Contrairement à la verbalisation qui vise à produire de la connaissance à partir de l’implicite, du non conscientisé ou du préréfléchi (Vermersch, 1994), la verbalité vise à réactiver une connaissance sur la base d’un vécu conscientisé, éprouvé durant la relation d’aide spécifiée.
Cette interview en différé est importante car elle permet à la personne d’engager un processus réflexif autour de son expérience. Si la description des informations émergentes est moins riche que celle réalisée dans la période post-immédiate, en revanche, les compréhensifs ont le plus souvent sensiblement évolué. Les relances de l’intervieweur sont ciblées à partir de la retranscription du témoignage précédent sur les éléments qui méritent d’être clarifié. Pouvez-vous me rappeler les temps forts de la séance précédente et qui restent énigmatiques pour vous. Quelle valeur accordez vous à ce vécu ou à cette pensée ? quel sens cela évoque-t-il pour vous ? cela a-t-il changé votre regard ?
On interroge ici d’une part la mémoire, mais aussi la déperdition ou la valeur ajoutée liée au temps qui a passé. La personne a-t-elle tiré un sens supplémentaire de ce qu’elle a vécu, pendant le temps qui a séparé les deux séances ? certains éléments de compréhension sont-ils apparus ?
Retranscription d’une interview en différé entre Jeanne-Marie Rugira et Danis Bois dans le but d’expliciter le processus qui est mis en jeu dans le recueil d’informations et la construction de « compréhensifs » à travers la médiation corporelle.
Thématique choisie : quel est la place de la relation au corps dans les histoires de vie ?
D. Bois : - Tu es professeure dans le département de psycho-sociologie à l’université de Rimouski au Québec et tu as consacré une grande partie de ta recherche aux histoires de vie. D’un autre côté, tu as une grande expérience du vécu corporel à travers la somato-psychopédagogie. Qu’est-ce qu’une histoire de vie sans la relation au corps ?
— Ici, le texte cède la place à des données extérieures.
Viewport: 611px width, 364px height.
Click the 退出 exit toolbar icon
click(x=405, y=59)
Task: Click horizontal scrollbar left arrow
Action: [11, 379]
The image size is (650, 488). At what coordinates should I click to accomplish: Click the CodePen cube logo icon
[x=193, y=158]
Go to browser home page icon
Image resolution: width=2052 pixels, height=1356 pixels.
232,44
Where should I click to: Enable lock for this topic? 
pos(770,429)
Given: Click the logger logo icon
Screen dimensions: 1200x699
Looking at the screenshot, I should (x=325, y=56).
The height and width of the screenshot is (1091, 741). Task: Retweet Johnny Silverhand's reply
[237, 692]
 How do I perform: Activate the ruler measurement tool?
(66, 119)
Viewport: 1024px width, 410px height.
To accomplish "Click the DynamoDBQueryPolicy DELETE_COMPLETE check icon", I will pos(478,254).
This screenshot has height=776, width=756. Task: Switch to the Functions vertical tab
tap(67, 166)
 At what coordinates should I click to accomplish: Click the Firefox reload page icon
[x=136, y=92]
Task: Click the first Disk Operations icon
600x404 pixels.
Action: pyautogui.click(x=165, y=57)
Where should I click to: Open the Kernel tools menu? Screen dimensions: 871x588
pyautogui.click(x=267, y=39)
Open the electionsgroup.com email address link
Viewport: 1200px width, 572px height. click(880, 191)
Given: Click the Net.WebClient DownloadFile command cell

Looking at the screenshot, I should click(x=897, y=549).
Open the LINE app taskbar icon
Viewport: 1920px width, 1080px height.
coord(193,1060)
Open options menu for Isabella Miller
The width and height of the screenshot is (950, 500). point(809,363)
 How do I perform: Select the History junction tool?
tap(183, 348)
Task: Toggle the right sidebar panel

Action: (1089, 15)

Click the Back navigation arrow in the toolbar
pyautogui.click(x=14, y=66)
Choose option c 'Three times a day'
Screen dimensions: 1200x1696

J.-M. Rugira : - J’ai pratiqué de nombreuses années les histoires de vie sans faire appel à la relation au corps et cela, à l’évidence, m’a permis de sortir de l’éclatement dans lequel je me trouvais.
Je suis rwandaise et j’ai été soumise à l’implacable réalité de ce pays durant la période du génocide, même si à cette époque, je me trouvais en Amérique. Mais là-bas, j’avais toute ma famille, ainsi que mon mari et mes enfants. J’étais venue en Amérique avec un projet, celui de suivre une formation universitaire qui me permettrait de participer au renouvellement des structures éducatives de mon pays. C’est durant cette période universitaire que tout s’est déclenché au Rwanda et j’assistais impuissante, à partir d’un pays lointain, au chaos de l’humanité. J’étais au Canada pour sauver les enfants du Rwanda alors même que j’avais délaissé mes propres enfants dans un climat d’insécurité totale. Quel paradoxe ! J’étais dans un contexte d’éclatement des repères, un contexte de grande souffrance et la plus grande difficulté dans laquelle je me trouvais était l’incohérence. Plus rien ne tenait debout…
Écrire mon histoire de vie m’a permis de mettre des mots sur mon état, sur mes incohérences et de créer des liens entre ce que j’étais et ce que je croyais avoir été, comme si le langage et l’écriture fabriquaient des continuités, comme si comme le dit Anzieu (1995), cela me donnait une « peau de mots », une sorte de contenant. Cela m’a enlevé une posture de victime, je cessais d’être victime de ma vie pour devenir actrice de ma vie. Le fait que je me regarde dans la continuité, cela me permet de valider mes changements.
D.B. : - Comment procédais-tu à l’époque ?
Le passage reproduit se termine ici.